"I was hooked from the word go . . . . this pioneering book develops a strong case for the engagement of poetry and law in Ireland. It opens up in a genuinely original and intellectually nuanced way the resonant overlap between legal, constitutional and ethical concerns in Irish poetry since Yeats."—Hugh Haughton, Emeritus Professor of English and Related Literatures at the University of York
"Poetry, Politics, and Law in Modern Ireland is a major achievement. Combining the rigours of quite brilliant close readings with an attention to the various legal and extra-legal contexts that help shape the work of Ireland's modern poets, Hanna reveals the jurisprudential unconscious of the literary and the cultural after-life of the law."—Eugene McNulty, Dublin City University
"This is a book about poetic justice itself, about how the acknowledged legislations of poetry act as conscience and arbitrator for the failings of laws—and their inevitable repeal. Hanna's scholarship has an ambition of breadth and reach that means it should be read by lawyers, historians and political scientists—but above all it should be read by poets and their readers, as an argument for the seriousness of Irish poetic engagement with the laws of the country, South and North."—Matthew Campbell, University of York
Poetry, Politics, and the Law in Modern Ireland is a richly detailed exploration of how modern Irish poetry has been shaped by, and responded to, the laws, judgments, and constitutions of both of the island’s jurisdictions. Focusing on poets’ responses in their writing to such contentious legal issues as partition, censorship, paramilitarism, and the curtailment of women’s reproductive and other rights, this monograph is the first in the growing field of law and literature to focus exclusively on modern Ireland.

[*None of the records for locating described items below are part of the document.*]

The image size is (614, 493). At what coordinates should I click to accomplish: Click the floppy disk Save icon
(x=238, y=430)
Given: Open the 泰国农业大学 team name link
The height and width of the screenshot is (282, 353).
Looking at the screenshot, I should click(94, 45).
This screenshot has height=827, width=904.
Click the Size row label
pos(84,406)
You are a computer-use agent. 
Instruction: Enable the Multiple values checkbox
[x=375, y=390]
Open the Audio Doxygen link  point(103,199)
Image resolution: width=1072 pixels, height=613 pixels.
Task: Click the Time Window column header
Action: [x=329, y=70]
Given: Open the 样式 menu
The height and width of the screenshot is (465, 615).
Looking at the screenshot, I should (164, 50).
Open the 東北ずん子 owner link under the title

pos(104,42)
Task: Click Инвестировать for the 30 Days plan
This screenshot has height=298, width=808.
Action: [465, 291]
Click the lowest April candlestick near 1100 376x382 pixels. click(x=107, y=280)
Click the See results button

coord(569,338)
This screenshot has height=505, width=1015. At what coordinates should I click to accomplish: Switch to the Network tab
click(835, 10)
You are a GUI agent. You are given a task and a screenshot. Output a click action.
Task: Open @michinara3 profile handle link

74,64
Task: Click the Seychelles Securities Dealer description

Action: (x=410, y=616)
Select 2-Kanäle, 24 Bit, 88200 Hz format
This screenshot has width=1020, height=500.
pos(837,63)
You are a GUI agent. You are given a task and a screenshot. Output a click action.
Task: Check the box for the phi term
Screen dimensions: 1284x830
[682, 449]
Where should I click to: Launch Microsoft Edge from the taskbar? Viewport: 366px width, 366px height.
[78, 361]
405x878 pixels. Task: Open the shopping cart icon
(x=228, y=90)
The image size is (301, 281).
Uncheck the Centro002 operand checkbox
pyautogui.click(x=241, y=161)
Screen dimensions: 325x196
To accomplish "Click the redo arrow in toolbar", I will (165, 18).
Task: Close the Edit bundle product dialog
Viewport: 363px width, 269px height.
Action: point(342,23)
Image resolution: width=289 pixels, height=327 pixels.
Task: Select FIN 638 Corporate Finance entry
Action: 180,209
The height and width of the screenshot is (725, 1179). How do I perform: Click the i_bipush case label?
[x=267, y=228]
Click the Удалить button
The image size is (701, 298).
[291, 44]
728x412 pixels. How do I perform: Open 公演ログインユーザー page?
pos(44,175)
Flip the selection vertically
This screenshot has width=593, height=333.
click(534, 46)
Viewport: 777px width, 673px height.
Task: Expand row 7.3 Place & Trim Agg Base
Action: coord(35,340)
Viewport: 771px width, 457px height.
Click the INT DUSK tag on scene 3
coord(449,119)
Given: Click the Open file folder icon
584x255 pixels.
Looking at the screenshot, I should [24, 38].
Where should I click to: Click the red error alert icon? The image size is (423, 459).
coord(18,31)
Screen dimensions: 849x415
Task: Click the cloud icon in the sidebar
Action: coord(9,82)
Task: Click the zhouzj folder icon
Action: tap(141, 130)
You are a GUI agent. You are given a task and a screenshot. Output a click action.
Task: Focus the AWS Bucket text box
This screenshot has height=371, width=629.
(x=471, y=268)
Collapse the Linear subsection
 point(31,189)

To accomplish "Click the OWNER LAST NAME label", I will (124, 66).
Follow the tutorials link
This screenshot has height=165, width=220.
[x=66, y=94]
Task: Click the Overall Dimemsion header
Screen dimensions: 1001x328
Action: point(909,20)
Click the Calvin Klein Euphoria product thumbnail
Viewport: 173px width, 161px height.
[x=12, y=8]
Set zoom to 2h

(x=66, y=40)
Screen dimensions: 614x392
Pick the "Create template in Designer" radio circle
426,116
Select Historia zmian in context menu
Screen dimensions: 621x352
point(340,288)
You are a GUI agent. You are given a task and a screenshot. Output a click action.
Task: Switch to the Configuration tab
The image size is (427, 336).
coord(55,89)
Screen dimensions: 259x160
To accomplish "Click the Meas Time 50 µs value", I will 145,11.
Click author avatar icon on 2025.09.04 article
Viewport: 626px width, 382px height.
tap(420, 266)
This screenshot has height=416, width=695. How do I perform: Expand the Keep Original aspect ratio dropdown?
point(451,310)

Hanna unpacks the legal engagements of both major and non-canonical poets from every decade between the 1920s and the present day, including Rhoda Coghill, Austin Clarke, Paul Durcan, Elaine Feeney, Miriam Gamble, Seamus Heaney, Thomas Kinsella, Paula Meehan, Julie Morrissy, Doireann Ní Ghríofa, and W. B. Yeats.
Poetry from the time of independence onwardhas been shaped by two opposing forces. On the one hand, the Irish public has traditionally had strong expectations that poets offer a dissenting counter-discourse to official sources of law. On the other hand, poets have more recently expressed skepticism about the ethics of speaking for others and about the adequacy of art in performing a public role. Hanna’s fascinating study illuminates the poetry that arises from these antithetical modern conditions.
Adam Hanna is a lecturer in the English Department at University College Cork.He is the author of Northern Irish Poetry and Domestic Space and the coeditor of Architectural Space and the Imagination: Houses in Art and Literature from Classical to Contemporary and Law and Literature: The Irish Case.